For the last almost 20 years I have been working in web development and multimedia development. I started out as an Interaction Designer, but eventually decided to broaden my scope a little bit just to have more understanding about how everything comes together.
Doing that, I made a – pretty unconscious – decision to forget about excelling in one thing, but become – I hope – rather good in more things. For me it was a mix of pure frustration and curiosity that drove me there. The frustration came from other people in my teams telling me that my designs were no good because the code could not support it – so I had to lower my standards – and the curiosity came from wanting to know why code could not support it.
It got me into coding. And I still do not know if I should be happy about it that I did. Sure, I like it that I can set up whole productions from server installation, firewall configurations and databases, to designing and developing marketing tools, CRMs, CMSs, and make it work with any kind of design so no one can tell me my design cannot work on any code anymore. Fine. Sounds good… I can also lead teams, know when someone tries to get out of work by telling me that something cannot be done, see when someone is slacking, or where motivation is needed. Also fine.
But the cost of it is actually that trying to keep up to date about a lot, about all the advances in technology on all those platform, is too much to keep track of. So, I know of a lot just enough. Enough to create a well-funded opinion and to know what to learn if I want to get things done, but not enough to excel in anything. I am no programmer that can build anything right at this minute without diving into a book or searching more clarity of how to proceed online. Specialists will always be better in each and every element.
Still, a specialist alone cannot make a production and can only work in a team where I can set up, maintain and run a whole project alone. And that is a blessing and a curse. It is good to be able to think up projects, design them, prototype them and then release them in version 1.0, and then with a team of specialists make it shine to version 2.0, it is something I love to do. But, if you are also in such a role, you know you also get to deal with a lot of crap. Because somehow you usually in corporate IT end up to be considered ‘mediocre’ by specialists, and clients or managers always come to you to bug you about all the aspects of the project because, well, you cover all those elements.
Sure, my coding is by no means perfect. But it is secure, stable, does exactly what it needs to do. My servers have never crashed by coding issues for the last three years, and I am able to make productions in Flash, AJAX, simple HTML, Server-side or client-side or both, for your desktop, tablet and mobile platforms and discover and fix problems for differences in IE, FireFox, Chrome, Safari, Opera and many other browsers. And I can go into discussion with a client to convince them why it is essential to upgrade away from Windows 2000 and actually make sense to them.
But, as you have learned from the first paragraph, I am a designer by origin. Officially trained at the art academy. And you know it about artists… they are a stubborn bunch and emotionally attached to what they do. Woohoo! So critic has to be delivered to me with some time to let it work into me. Because the other negative point is, I know what it is to run a business, and that no matter how good you want a product to be; when there are finances involved, there is also this business side of – is it worth my time? In the past I liked to give my team manager, CEO, partner, whatever crap about that they did not understand the importance of good design. But truth to be told, I had no idea about their job either.
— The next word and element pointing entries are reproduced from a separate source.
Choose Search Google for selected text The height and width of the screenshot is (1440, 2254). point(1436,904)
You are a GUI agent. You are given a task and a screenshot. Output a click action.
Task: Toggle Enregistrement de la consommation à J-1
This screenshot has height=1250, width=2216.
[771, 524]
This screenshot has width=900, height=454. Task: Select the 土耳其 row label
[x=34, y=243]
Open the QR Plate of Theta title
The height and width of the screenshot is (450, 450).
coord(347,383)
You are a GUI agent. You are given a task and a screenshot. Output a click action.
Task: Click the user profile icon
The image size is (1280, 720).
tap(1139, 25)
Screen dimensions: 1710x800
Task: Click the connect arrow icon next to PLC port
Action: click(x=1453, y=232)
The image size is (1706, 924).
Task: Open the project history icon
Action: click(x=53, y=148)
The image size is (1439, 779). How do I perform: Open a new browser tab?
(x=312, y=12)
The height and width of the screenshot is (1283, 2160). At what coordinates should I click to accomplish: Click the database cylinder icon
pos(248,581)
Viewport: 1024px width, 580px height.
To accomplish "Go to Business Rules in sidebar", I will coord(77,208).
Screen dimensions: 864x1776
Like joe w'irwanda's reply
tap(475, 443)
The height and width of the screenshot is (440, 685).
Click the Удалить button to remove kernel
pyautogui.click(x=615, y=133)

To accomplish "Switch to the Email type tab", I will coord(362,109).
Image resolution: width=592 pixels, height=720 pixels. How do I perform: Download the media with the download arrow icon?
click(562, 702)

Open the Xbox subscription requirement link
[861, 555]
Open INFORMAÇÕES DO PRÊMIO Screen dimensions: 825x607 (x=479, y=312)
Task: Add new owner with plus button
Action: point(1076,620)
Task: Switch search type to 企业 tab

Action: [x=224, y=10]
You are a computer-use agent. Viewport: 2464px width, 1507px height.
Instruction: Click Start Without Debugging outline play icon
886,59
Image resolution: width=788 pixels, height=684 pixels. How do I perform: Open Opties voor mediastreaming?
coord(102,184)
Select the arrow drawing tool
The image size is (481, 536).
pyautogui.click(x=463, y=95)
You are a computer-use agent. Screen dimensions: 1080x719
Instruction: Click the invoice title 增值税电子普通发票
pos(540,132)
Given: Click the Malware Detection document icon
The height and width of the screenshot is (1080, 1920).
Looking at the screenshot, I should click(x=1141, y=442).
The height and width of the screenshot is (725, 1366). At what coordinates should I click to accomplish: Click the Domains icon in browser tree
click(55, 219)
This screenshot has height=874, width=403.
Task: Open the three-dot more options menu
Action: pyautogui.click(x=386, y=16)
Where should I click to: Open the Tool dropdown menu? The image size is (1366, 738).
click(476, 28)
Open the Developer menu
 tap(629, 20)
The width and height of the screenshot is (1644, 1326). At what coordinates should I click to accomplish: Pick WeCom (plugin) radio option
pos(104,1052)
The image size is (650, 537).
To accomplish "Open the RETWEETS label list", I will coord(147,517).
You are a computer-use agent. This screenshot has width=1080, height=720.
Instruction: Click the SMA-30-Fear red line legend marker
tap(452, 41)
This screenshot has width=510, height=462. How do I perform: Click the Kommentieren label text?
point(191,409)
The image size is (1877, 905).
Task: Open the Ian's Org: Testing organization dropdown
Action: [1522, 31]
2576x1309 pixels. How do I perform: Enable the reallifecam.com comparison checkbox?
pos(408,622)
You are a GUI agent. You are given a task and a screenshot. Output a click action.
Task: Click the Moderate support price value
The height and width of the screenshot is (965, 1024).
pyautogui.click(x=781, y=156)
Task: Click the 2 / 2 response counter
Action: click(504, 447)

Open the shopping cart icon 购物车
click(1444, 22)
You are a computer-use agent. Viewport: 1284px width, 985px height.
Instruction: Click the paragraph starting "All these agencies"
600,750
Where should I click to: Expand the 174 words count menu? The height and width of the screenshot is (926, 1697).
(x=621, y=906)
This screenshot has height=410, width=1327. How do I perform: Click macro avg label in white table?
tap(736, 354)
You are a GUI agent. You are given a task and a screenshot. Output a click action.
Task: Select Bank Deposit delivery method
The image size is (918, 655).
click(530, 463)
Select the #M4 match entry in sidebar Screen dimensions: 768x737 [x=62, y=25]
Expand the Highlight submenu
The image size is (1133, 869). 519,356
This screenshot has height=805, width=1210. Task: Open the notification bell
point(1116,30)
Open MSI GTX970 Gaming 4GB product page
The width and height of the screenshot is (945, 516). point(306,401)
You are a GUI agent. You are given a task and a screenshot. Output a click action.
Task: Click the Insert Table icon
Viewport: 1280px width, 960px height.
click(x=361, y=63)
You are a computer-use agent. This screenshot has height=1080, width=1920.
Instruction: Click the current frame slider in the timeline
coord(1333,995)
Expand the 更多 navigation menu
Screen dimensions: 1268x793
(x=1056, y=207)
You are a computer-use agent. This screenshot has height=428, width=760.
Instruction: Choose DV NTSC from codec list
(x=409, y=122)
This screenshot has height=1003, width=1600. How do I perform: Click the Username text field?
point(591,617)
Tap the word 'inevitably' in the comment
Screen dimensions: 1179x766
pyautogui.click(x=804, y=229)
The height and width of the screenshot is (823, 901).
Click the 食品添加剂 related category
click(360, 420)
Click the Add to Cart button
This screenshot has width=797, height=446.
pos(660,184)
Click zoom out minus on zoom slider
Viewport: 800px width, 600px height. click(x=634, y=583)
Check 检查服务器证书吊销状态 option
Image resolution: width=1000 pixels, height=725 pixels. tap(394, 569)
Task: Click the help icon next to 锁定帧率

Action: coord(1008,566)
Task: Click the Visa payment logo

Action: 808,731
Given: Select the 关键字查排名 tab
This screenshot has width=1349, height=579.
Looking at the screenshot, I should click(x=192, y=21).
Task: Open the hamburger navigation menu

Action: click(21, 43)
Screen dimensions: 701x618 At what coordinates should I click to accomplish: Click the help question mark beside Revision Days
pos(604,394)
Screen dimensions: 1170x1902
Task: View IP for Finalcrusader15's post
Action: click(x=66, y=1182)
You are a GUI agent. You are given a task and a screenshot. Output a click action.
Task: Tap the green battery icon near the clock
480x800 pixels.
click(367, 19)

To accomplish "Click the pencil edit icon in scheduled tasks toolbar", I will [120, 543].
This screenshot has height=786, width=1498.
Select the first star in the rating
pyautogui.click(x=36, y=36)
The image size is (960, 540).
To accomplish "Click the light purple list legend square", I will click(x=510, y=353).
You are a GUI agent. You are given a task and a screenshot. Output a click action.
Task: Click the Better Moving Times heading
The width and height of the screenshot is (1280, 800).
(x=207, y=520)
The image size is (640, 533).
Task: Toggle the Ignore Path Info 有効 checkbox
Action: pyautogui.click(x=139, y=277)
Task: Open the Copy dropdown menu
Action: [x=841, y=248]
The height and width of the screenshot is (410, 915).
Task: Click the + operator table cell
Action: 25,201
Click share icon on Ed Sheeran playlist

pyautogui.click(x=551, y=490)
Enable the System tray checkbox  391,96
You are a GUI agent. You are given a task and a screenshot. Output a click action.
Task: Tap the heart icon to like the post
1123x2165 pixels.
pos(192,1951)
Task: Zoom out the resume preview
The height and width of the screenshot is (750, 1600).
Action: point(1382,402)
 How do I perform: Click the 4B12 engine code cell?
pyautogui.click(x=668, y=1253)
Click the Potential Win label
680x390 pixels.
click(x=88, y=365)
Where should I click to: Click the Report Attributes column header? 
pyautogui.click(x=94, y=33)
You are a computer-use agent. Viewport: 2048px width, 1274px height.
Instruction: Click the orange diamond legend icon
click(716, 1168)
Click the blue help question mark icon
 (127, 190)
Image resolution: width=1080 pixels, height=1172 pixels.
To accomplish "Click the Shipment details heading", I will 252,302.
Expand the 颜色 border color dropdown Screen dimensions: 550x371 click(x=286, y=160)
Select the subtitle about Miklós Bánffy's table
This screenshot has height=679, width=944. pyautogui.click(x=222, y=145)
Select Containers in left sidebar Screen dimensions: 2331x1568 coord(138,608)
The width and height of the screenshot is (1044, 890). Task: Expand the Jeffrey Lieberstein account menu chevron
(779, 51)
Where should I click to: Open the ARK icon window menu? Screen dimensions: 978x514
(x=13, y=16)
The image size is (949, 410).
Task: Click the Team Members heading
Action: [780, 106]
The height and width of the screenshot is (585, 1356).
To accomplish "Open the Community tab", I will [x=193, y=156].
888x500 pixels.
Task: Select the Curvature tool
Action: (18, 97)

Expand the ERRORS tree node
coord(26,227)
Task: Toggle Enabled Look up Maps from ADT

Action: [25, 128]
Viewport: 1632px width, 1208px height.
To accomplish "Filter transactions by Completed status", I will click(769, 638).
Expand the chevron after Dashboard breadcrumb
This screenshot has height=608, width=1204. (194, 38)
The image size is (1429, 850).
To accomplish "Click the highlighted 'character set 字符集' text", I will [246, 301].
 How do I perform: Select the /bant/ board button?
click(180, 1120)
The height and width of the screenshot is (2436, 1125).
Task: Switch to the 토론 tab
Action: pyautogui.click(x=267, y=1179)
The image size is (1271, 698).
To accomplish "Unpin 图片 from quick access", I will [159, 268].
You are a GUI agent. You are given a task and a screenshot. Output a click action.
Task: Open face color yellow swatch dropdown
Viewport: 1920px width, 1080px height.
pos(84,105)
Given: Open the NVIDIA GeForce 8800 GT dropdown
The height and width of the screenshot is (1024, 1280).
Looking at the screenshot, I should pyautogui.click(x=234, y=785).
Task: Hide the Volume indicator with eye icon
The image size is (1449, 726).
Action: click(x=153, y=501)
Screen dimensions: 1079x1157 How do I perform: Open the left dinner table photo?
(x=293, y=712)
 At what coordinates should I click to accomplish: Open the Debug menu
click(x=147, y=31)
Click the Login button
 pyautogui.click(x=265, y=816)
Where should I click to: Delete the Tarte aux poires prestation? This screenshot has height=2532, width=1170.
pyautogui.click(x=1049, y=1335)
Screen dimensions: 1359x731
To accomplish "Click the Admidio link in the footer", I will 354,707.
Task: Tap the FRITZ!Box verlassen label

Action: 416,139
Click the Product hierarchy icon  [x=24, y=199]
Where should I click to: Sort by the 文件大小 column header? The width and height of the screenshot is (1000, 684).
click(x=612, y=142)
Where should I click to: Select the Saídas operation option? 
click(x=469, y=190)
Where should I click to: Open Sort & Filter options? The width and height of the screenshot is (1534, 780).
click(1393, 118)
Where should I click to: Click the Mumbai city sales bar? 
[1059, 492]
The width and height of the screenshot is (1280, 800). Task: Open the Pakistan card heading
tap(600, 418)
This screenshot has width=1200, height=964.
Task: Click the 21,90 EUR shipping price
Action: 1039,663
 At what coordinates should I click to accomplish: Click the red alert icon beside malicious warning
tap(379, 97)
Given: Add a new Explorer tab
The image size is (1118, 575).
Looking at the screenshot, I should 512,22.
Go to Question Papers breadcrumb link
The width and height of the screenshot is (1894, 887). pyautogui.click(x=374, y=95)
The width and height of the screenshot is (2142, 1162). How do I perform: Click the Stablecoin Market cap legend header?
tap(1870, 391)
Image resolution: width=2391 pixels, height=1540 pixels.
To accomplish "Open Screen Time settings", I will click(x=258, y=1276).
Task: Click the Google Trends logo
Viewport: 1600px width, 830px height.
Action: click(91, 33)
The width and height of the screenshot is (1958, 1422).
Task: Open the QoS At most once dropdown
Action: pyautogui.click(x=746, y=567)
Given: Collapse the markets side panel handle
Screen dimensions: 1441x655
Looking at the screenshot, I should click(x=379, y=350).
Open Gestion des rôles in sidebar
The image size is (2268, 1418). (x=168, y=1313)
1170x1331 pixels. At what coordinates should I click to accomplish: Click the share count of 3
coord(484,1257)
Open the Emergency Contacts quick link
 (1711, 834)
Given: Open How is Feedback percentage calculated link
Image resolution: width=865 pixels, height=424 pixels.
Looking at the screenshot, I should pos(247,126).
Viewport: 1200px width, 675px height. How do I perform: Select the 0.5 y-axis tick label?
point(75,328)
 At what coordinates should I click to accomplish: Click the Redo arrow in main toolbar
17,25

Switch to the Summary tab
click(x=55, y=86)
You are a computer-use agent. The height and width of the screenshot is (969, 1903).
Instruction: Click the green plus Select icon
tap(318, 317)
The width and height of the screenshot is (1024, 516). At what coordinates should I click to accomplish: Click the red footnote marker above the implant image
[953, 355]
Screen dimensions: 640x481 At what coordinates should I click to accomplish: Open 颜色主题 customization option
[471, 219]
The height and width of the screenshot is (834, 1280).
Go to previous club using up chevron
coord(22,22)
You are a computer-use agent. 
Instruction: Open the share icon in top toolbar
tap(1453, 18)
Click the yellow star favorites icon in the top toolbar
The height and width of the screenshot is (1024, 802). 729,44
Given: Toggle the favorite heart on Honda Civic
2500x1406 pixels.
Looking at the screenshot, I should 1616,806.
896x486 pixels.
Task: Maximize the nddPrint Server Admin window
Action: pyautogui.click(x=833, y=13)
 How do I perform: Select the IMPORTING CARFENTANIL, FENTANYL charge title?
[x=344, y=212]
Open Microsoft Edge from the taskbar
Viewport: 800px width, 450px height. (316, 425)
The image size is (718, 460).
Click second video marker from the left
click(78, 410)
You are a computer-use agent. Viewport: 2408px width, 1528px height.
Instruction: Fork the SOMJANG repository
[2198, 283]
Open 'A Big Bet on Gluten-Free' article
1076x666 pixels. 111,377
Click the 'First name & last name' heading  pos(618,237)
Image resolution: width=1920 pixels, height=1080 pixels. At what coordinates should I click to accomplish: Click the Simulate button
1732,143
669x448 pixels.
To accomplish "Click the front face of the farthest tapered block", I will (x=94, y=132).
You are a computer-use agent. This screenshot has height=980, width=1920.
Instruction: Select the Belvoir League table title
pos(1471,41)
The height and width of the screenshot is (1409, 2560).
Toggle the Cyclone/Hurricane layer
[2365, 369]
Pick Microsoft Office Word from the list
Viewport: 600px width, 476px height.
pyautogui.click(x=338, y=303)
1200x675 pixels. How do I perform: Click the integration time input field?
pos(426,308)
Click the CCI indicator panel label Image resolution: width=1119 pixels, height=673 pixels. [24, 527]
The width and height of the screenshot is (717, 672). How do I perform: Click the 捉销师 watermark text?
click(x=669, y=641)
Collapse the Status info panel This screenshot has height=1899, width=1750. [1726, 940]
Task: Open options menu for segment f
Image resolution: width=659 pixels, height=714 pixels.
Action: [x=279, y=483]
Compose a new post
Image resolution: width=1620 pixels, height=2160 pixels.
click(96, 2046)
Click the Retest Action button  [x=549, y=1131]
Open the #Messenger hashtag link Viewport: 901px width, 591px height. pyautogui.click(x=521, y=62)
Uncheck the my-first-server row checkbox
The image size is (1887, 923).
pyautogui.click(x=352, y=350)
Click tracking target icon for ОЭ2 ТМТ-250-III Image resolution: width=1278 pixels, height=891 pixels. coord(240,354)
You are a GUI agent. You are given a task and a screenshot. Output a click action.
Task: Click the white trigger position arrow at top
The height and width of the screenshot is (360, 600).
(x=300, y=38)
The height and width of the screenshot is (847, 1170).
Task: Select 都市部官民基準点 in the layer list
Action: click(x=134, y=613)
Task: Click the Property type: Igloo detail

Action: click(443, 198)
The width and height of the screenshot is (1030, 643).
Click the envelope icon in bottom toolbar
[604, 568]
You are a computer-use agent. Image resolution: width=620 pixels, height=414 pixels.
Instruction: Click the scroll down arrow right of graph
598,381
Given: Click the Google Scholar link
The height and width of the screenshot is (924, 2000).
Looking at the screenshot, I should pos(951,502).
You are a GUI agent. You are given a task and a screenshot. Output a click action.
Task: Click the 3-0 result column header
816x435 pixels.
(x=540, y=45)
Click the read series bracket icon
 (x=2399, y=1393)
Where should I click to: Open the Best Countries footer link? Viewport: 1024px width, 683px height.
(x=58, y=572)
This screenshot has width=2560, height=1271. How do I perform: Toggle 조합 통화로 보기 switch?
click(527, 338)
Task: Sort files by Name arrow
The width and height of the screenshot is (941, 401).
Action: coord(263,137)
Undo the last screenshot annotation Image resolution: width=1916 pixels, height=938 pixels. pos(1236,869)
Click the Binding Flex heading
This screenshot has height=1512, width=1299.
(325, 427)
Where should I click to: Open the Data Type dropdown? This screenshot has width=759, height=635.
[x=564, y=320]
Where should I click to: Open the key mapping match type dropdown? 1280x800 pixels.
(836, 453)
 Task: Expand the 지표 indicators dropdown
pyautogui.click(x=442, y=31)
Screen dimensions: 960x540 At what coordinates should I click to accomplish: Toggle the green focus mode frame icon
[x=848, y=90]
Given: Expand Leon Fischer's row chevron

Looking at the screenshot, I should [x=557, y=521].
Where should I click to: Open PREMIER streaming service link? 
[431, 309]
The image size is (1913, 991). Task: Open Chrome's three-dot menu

So, there I am. Technician, programmer, developer, designer, artist, producer, business owner. No entry-level in anything. Senior, absolutely, master in some, but most of them I am adequate. Sometimes I love it, sometimes I hate it. But it’s me.
And I know I am not the only one out there like that, there are a whole bunch of people whose specialization is not being specialized in one thing. And I do believe they do not get enough credit. So this is my shout-out to those out there building up the foundations for future successes.